Work required
Please print exactly the lines from the one containing "Given: Uncheck Build for Jobping.StickyBeak" through the last line of the records, and only those. Leave out any pictures.

Information supplied
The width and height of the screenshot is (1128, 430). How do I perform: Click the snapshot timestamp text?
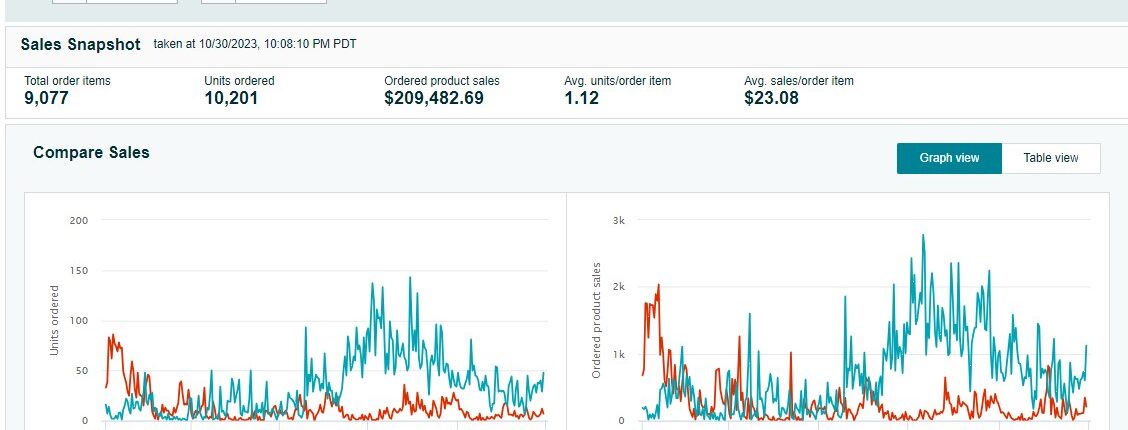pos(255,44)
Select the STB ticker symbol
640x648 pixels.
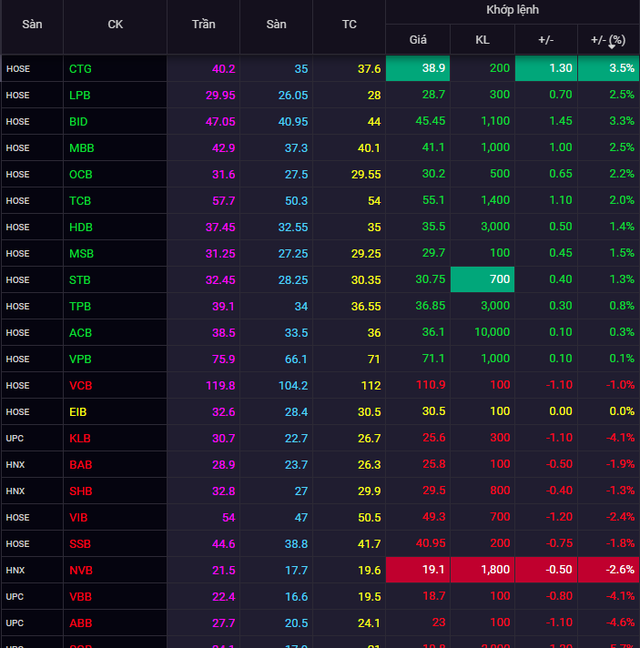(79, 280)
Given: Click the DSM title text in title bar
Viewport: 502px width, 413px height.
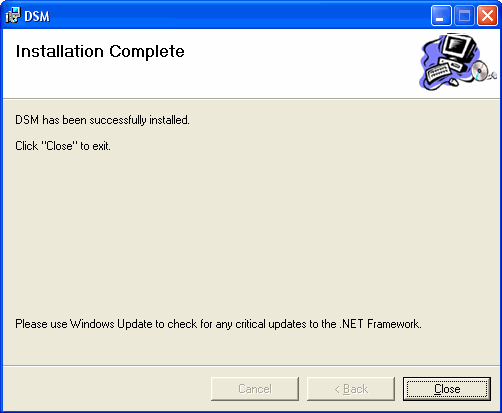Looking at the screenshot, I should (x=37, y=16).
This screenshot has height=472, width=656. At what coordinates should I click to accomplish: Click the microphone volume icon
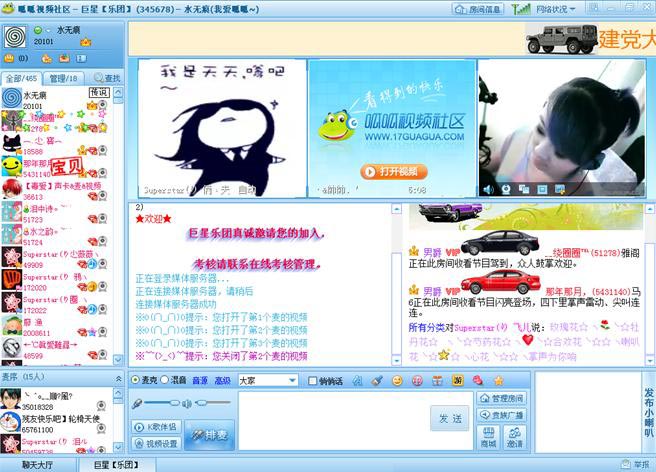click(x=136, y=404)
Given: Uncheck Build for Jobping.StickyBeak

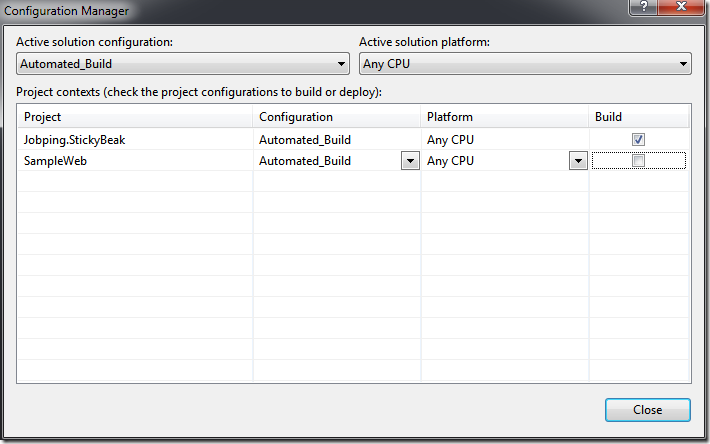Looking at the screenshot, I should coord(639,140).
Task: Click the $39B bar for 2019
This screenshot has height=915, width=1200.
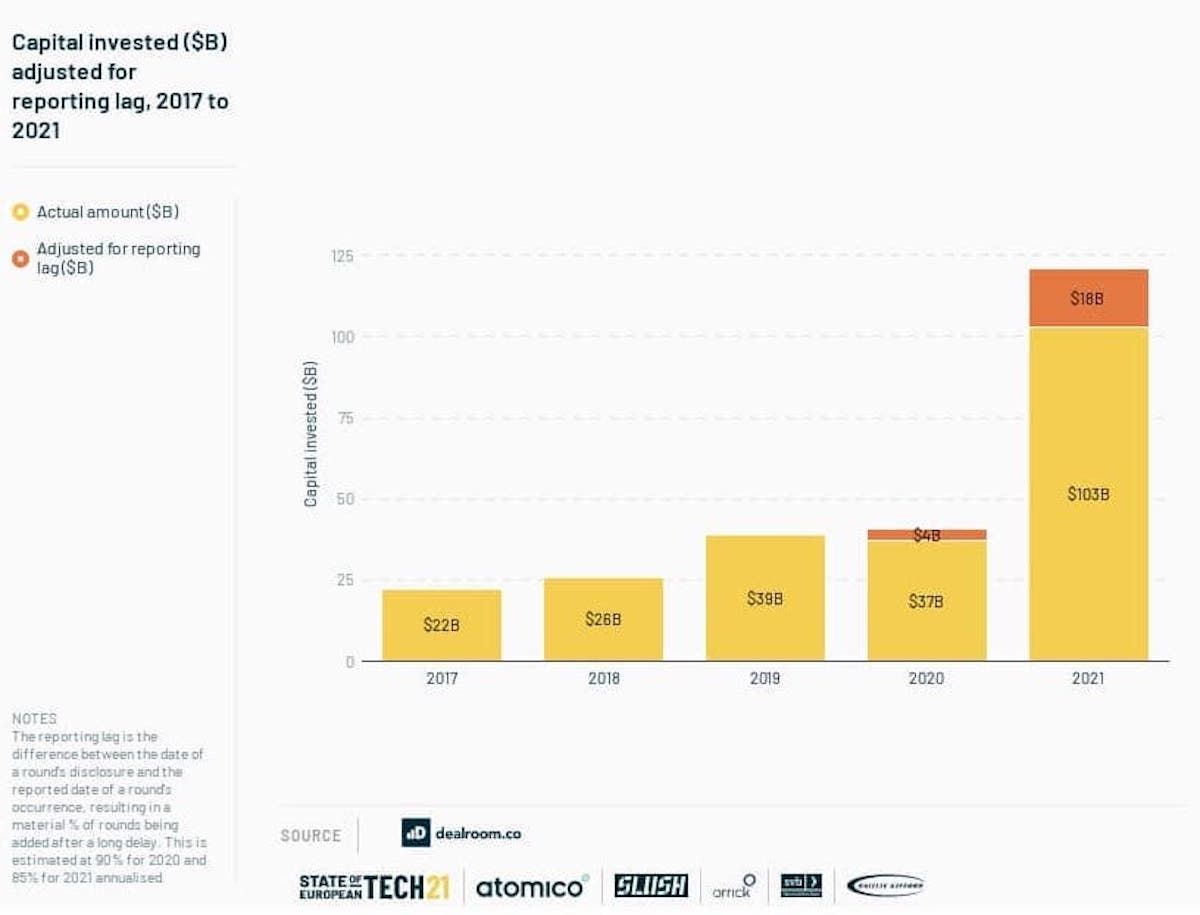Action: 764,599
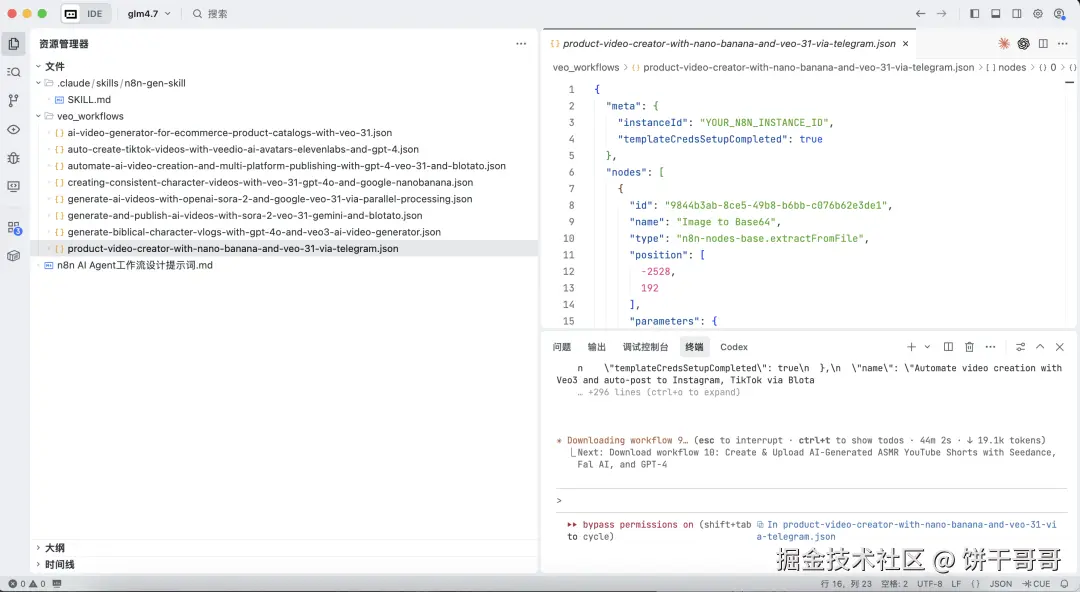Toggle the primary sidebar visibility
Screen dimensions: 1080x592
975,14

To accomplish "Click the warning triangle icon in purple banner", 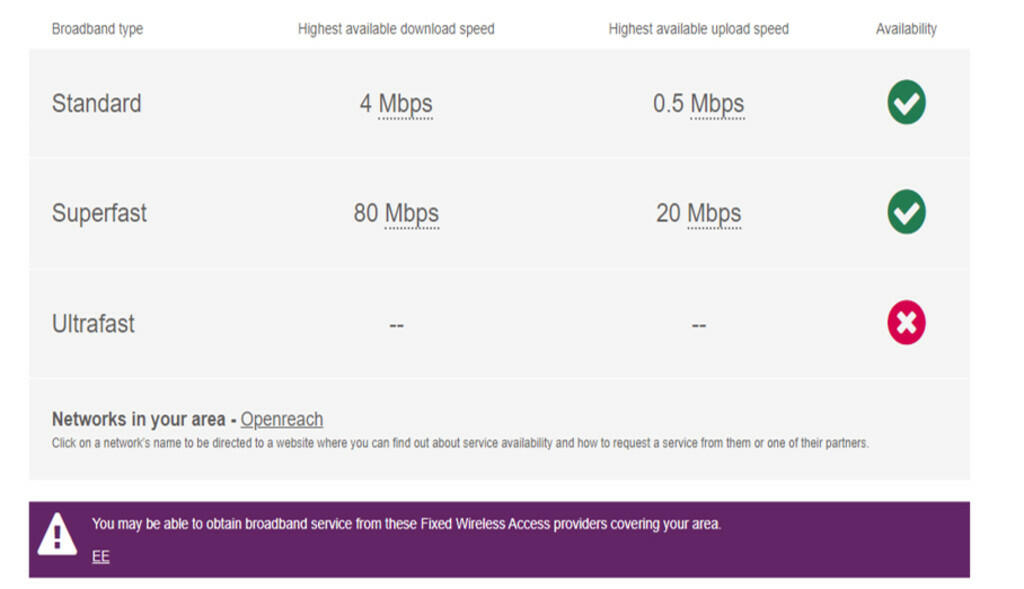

Response area
Given: Uncheck Build for Jobping.StickyBeak

Looking at the screenshot, I should coord(639,140).
Task: Click the $39B bar for 2019
This screenshot has height=915, width=1200.
Action: 764,599
Toggle the primary sidebar visibility
Screen dimensions: 1080x592
975,14

To accomplish "Click the warning triangle icon in purple banner", 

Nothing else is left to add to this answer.